Jenna Ford | 18 November 2012

The six keys to successful joint venturing of property ownership: Chan & Naylor

The six keys to successful joint venturing of property ownership: Chan & Naylor

Property investors’ awareness of creating wealth via add value strategies like renovation, granny flat additions and  “knock down and build two”  strategies have been fuelled by the plethora of reno shows on TV and the media  focus on creation of wealth via property in a relatively flat market.

There seems to be a sense of urgency to “get in and get started” particularly among younger investors who are finding it hard to enter the property market for the first time and even harder to  get in if the plan is to renovate or do a small development on the site. For those investors who want to get into the property market sooner rather than later and do not have sufficient savings for a deposit or are short on servicing capacity,  joint venturing a deal is coming up more often as an alternative solution.

“Joint venturing” tends to refer to shorter-term arrangements, while “co-ownership” refers to the longer-term holding of property by two or more individuals or entities, be they a couple, friends, family members or trusts.

Three clients of ours successfully recently completed a 14-month investment project and walked away with $43,600 each (pretax!). John, Helen and Marie were each unable to purchase an investment property in their own right, and all wanted to gain firsthand experience doing a small development.  They decided to join forces and do a small development that they could on sell quickly. Together they purchased an old weatherboard Queenslander on an 1,100-square-metre residential corner block 12 kilometres from Brisbane CBD.   The existing dwelling was at the front of the block and the back of the block had easy street access and room to construct a second dwelling on it.  They erected a neat two-storey, four-bedroom dwelling on the back of the block, subdivided it onto two titles, renovated the original Queenslander and landscaped the property with established trees and plantings.

The maths on this is as follows:  Purchase: $465,000, council and DA costs: $40,000, build costs: $260,000, renovation costs: $85,000, subdivision costs: $20,000, agent’s fees: $37,000.  The renovated Queenslander sold for $570,000 and the new dwelling sold for $610,000.  The profit on the venture was $281,000, which they divided between them.
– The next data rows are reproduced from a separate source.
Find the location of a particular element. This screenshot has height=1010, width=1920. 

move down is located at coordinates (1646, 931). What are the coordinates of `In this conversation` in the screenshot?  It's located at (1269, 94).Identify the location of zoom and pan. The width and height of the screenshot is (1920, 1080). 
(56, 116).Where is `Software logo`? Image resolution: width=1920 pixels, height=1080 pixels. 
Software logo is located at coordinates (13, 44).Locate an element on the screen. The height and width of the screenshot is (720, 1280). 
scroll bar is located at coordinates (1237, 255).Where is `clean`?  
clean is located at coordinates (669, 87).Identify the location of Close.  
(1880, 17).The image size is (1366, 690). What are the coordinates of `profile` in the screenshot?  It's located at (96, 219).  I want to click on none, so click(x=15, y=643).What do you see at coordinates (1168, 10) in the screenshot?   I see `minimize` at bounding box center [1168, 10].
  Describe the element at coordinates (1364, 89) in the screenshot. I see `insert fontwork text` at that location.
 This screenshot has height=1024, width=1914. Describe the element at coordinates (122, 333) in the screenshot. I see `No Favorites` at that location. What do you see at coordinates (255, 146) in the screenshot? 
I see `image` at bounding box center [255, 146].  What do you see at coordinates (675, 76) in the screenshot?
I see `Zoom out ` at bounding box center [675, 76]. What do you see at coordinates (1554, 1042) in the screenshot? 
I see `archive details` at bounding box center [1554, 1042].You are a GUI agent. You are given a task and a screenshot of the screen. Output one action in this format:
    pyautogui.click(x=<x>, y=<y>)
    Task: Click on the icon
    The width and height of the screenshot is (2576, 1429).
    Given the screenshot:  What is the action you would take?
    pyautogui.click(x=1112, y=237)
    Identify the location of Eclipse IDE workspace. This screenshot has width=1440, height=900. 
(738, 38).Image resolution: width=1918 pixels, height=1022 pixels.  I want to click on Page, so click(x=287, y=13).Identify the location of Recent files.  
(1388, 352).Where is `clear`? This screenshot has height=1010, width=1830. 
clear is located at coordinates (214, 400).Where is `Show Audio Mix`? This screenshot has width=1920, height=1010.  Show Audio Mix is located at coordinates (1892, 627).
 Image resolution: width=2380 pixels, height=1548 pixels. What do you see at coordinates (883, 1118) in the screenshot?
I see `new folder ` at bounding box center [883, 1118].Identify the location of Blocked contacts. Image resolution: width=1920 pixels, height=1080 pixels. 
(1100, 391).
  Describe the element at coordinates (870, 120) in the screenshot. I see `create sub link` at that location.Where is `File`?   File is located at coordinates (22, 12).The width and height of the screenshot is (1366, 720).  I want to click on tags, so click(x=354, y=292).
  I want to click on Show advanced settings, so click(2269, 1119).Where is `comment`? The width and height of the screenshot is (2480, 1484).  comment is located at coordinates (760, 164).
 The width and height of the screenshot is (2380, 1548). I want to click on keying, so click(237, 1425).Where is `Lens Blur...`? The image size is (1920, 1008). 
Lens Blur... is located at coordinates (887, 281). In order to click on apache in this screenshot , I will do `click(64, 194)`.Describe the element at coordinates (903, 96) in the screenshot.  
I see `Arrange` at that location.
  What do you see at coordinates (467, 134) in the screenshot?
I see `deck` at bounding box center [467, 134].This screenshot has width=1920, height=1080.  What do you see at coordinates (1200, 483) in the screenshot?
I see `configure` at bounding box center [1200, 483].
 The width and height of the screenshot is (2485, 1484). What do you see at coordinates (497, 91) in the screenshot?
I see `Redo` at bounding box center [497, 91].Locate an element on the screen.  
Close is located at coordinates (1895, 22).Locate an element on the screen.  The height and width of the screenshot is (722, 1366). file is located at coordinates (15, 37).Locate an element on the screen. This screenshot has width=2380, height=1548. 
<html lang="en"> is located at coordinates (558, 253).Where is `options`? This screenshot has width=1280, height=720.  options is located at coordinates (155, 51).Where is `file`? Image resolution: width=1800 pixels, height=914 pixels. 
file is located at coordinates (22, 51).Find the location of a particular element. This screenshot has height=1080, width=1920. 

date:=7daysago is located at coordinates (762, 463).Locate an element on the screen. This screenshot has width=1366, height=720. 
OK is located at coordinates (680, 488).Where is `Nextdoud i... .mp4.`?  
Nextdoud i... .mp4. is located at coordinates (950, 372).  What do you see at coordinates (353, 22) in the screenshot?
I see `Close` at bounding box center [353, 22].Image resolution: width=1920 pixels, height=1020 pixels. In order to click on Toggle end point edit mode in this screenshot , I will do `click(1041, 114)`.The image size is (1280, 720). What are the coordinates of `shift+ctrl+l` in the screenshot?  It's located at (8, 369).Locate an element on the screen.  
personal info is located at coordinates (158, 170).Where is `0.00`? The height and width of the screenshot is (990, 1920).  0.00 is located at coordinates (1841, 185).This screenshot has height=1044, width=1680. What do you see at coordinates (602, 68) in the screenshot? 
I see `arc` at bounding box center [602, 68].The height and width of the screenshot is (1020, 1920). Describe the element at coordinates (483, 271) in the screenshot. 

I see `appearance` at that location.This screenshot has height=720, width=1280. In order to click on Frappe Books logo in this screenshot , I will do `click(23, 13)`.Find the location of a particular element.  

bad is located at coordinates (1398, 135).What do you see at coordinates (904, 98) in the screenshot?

After netting out their original $50,000 contributions they had $43,600 each.  Each of them will have different capital gains tax liabilities as this depends on their individual financial situations, and so they are off to their Chan & Naylor accountant to clarify this.  They are also looking for their next project.

Benefits of joint venturing

  • Savings are pooled towards the deposit, allowing you to buy into a property sooner.
  • Combined savings can also go towards renovation expenses or deposits on construction loans if an add-value strategy is being pursued.
  • Borrowing power for the loan is also combined across owners, often resulting in being able to buy a better-quality property than you could have afforded on your own.
  • Running expenses of the property are shared, affording you a little left over in the budget for the occasional treat.
  • The expertise, workload and responsibility for planning developments and renovations are also shared.

Risks of joint venturing

  • All parties are jointly and severally liable for the entire debt, not just for their individual shares, so if anything happens to one of the partners the others are held responsible for the debt in its entirety.
  • When calculating serviceability for additional loans to individuals, lenders will take the 100% of the debt of any joint venture into account, not just your individual share.